__PROBLEM TO WORK ON__
Repeat the records exactly. Every line must match.

__DATASET RECORDS__
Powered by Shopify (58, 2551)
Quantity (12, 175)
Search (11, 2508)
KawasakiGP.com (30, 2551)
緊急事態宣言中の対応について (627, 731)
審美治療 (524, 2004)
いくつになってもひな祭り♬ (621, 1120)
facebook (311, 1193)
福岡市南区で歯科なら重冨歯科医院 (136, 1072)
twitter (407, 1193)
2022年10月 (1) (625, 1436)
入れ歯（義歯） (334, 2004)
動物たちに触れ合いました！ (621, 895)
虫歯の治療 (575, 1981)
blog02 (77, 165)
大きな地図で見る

__RESPONSE BELOW__
Powered by Shopify (58, 2551)
Quantity (12, 175)
Search (11, 2508)
KawasakiGP.com (30, 2551)
緊急事態宣言中の対応について (627, 731)
審美治療 (524, 2004)
いくつになってもひな祭り♬ (621, 1120)
facebook (311, 1193)
福岡市南区で歯科なら重冨歯科医院 (136, 1072)
twitter (407, 1193)
2022年10月 (1) (625, 1436)
入れ歯（義歯） (334, 2004)
動物たちに触れ合いました！ (621, 895)
虫歯の治療 (575, 1981)
blog02 (77, 165)
大きな地図で見る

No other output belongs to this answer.